Alimony refers to the payments that a higher-earning spouse makes to a lower-earning spouse after divorce. The purpose of alimony is to help the lower-earning spouse maintain the standard of living they enjoyed during the marriage. Courts often consider several factors when determining whether to award alimony and how much the payments should be.
The length of the marriage
Generally, the longer the marriage, the more likely it is that alimony will get awarded. This is because a long marriage is typically associated with a greater disparity in earnings between spouses. Additionally, the longer a couple gets married, the more likely it is that the lower-earning spouse will have given up career opportunities to care for the home or family. Courts often view alimony as a way to help the lower-earning spouse get back on their feet and become self-sufficient.
The earning capacity of each spouse
This includes factors such as education, work experience and job skills. If one spouse has a much higher earning potential than the other, it is more likely that they will be ordered to pay alimony. Just remember, even if one spouse has a higher earning potential, this does not guarantee that they will have to pay alimony because, for instance, the other spouse may have significant assets.
The age and health of each spouse
Generally, the younger and healthier a spouse is, the more likely they are to be ordered to pay alimony.
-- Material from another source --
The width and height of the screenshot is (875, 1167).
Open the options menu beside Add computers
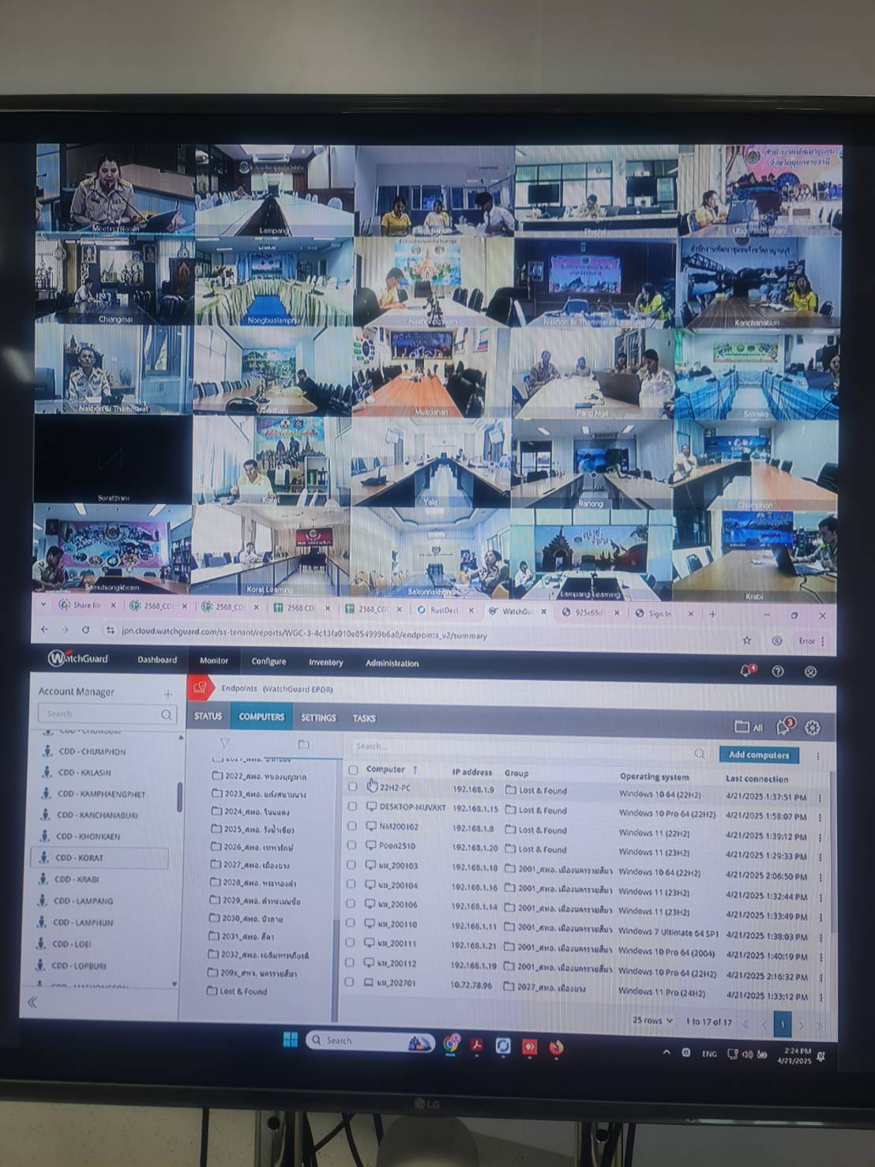[818, 756]
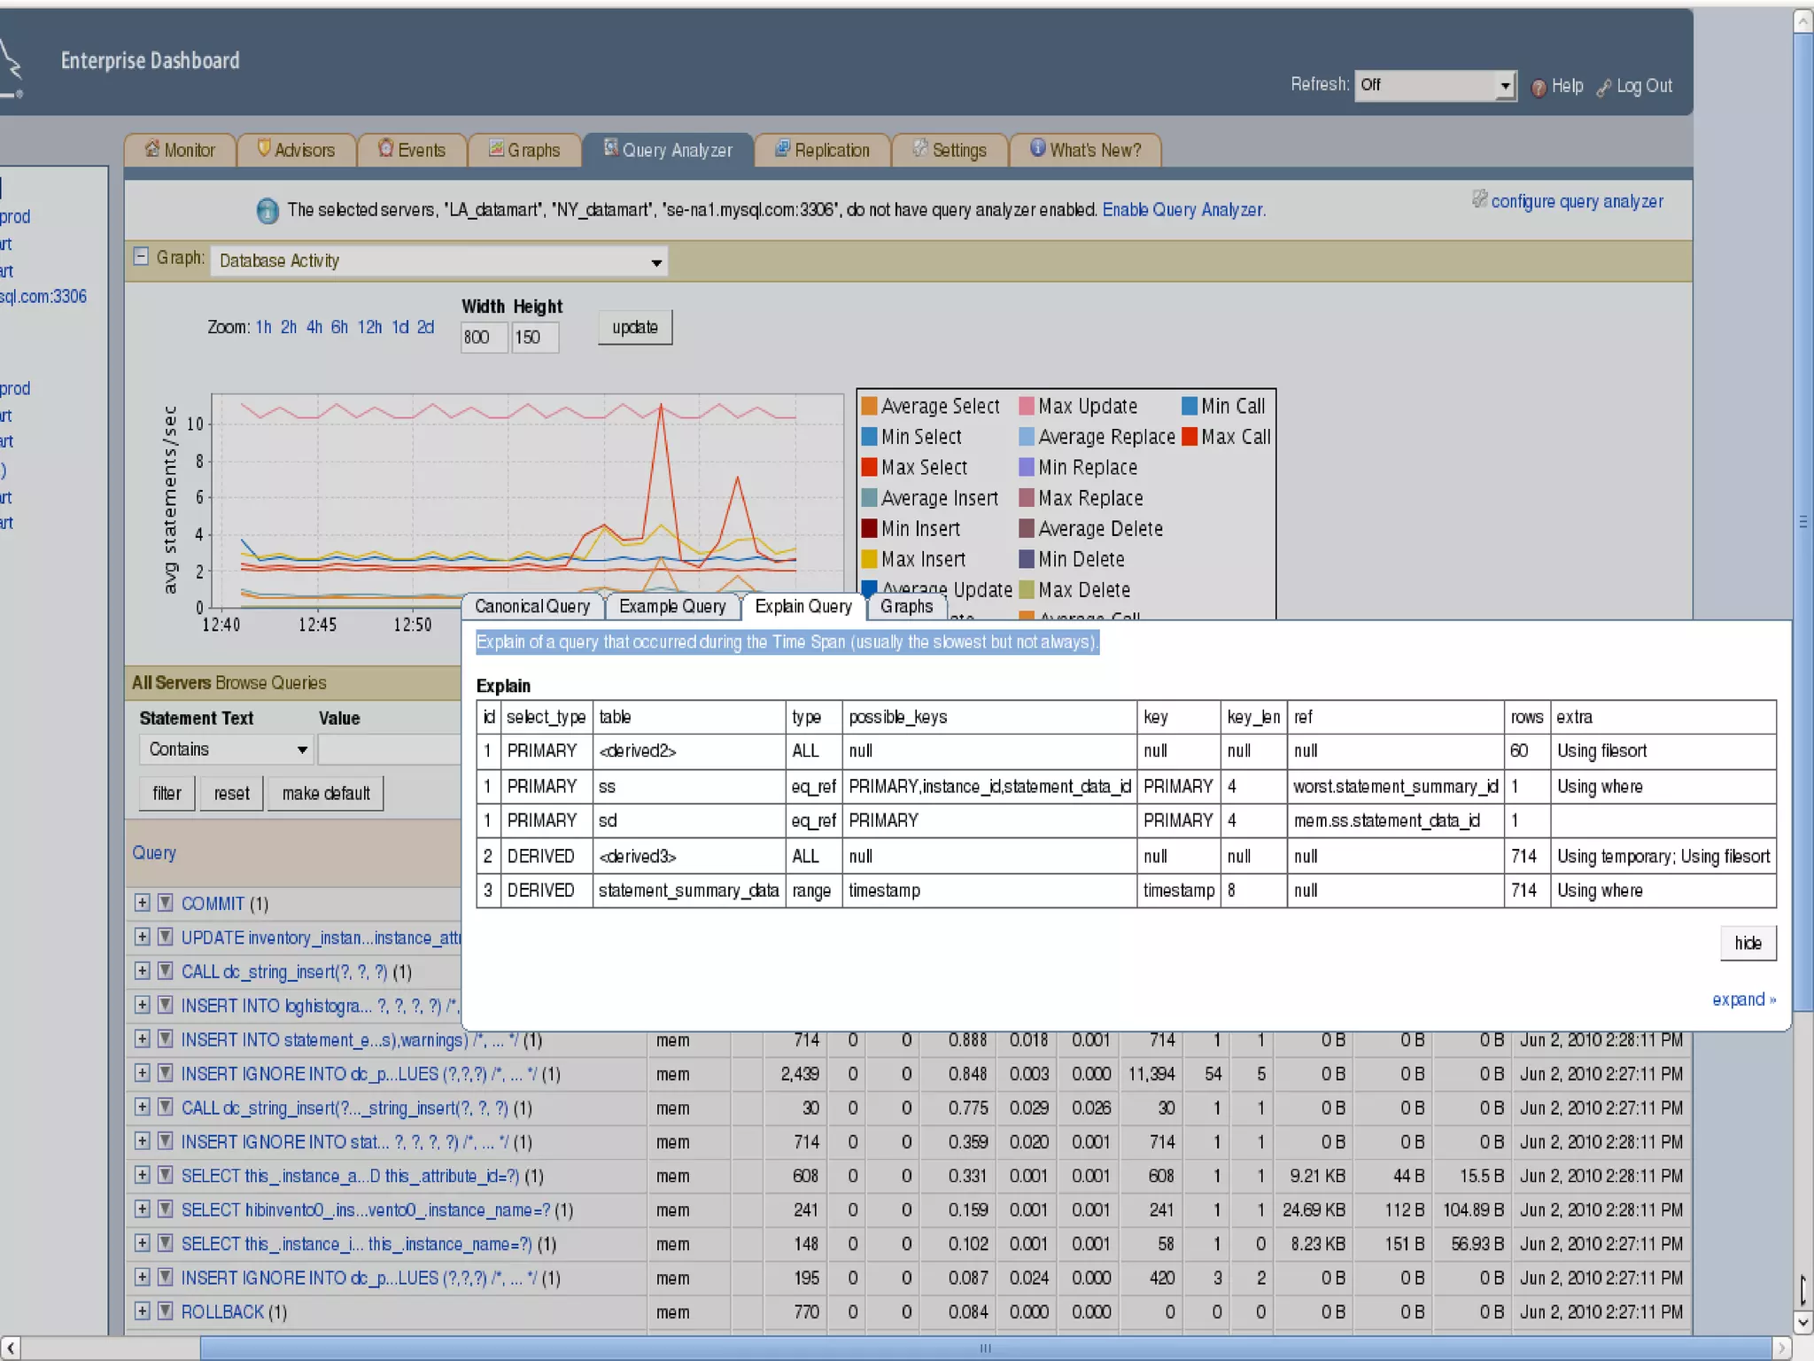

This is because the younger and healthier spouse is more likely to be able to reenter the workforce and become self-sufficient. Also, if one spouse has significant health issues that will prevent them from working, this may increase the chances that they will get awarded alimony.
If you’re getting divorced and are worried about whether you will have to pay or receive alimony, it’s important to understand the factors that courts typically consider. While there is no guarantee that any one factor will determine the outcome, understanding how courts make decisions can help you better prepare for what to expect.